Os empresários Otavinho Lage e Jalles Fontoura, irmãos, e o ex-deputado estadual Helio de Sousa — os três do PSDB — planejam apoiar a reeleição do prefeito Leonardo Menezes, o Leozão (de saída do União Brasil).

O candidato de oposição será o ex-prefeito e deputado estadual Renato de Castro, do União Brasil.

De acordo com integrantes do União Brasil, Renato de Castro lidera as pesquisas de intenção de voto. Aliados de Leozão contestam. Os dois são primos.

A surpresa da política local tende a ser chapa de Renato de Castro. A tendência é que o advogado Pedro Gonçalves, do MDB, seja o seu vice. Em 2020, Renato de Castro apoiou a candidatura de Leozão Menezes — na época, registrado como Leozão do Renatão — contra Pedro Gonçalves, que ficou em segundo lugar, com expressiva votação (perdeu por menos de 900 votos).

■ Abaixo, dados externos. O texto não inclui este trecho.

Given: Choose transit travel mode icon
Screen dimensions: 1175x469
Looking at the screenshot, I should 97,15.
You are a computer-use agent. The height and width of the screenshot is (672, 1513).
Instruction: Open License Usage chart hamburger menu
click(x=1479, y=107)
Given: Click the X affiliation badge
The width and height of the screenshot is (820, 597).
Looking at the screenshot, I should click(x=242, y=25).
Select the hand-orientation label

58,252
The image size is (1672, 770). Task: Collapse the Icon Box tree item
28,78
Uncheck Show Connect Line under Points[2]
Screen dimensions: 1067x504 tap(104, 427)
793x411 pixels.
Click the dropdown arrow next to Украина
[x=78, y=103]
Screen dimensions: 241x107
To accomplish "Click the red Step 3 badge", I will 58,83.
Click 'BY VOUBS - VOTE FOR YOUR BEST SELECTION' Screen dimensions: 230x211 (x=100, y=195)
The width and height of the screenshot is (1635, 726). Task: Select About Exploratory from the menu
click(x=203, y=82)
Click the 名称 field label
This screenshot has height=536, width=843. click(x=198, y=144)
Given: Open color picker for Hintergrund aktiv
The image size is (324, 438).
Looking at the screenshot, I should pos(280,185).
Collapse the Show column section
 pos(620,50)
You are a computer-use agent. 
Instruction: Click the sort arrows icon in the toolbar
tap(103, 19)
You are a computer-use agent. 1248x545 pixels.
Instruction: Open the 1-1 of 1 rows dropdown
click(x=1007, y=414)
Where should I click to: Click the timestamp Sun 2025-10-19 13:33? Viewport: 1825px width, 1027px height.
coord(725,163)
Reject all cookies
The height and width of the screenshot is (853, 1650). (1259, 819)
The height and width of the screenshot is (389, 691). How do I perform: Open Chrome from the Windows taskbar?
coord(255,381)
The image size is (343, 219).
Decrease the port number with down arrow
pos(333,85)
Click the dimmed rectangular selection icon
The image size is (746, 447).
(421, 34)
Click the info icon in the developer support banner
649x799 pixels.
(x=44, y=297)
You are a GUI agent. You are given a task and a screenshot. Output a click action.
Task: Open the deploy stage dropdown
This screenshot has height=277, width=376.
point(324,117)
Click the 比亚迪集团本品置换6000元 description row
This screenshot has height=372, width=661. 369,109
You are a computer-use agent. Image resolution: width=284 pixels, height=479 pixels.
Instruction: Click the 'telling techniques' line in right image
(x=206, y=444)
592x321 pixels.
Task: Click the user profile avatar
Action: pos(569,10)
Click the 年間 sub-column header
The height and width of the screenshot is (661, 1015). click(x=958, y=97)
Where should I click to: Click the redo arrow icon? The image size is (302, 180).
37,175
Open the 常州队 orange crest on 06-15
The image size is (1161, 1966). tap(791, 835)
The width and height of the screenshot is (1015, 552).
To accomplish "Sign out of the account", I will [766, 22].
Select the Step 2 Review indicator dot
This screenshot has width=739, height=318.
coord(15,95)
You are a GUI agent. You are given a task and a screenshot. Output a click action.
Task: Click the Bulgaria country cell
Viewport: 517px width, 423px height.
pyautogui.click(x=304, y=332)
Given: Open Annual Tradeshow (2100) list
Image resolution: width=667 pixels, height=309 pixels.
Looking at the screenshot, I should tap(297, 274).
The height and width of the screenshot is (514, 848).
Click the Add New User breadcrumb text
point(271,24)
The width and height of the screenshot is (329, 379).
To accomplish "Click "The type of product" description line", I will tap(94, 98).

Fião Castro, Daniel Vilela, Renato de Castro e Paulo Vitor | Foto: Divulgação de Renato de Castro

Porém, o quadro político de Goianésia mudou. Leozão Menezes aproximou-se de Otavinho Lage e Jalles Fontoura, que, em 2020, apoiaram Pedro Gonçalves. Tanto que podem bancá-lo pelo PSDB de Marconi Perillo ou pelo PSD de Vilmar Rocha.

Já Renato de Castro reaproximou-se do vice-governador Daniel Vilela, presidente do MDB. Auxiliar de Daniel Vilela na vice-governadoria, Pedro Gonçalves, que é cotado para disputar a prefeitura, pode ser indicado para a vice do deputado estadual.

Renato de Castro e Pedro Gonçalves foram amigos — grandes amigos —, mas, por causa da campanha de 2020, romperam o relacionamento político e a amizade. Porém, com a mediação de Daniel Vilela, estariam prestes a reabrir conversações.

Se Renato de Castro precisa de Daniel Vilela em 2024, este vai precisar daquele em 2026, quando for disputar o governo do Estado. Emedebistas sugerem que Pedro Gonçalves deve ser realista e perceber que o jogo político ultrapassa Goianésia, ou seja, envolve uma disputa muito maior — o governo do Estado, daqui a três anos e três meses. (E.F.B.)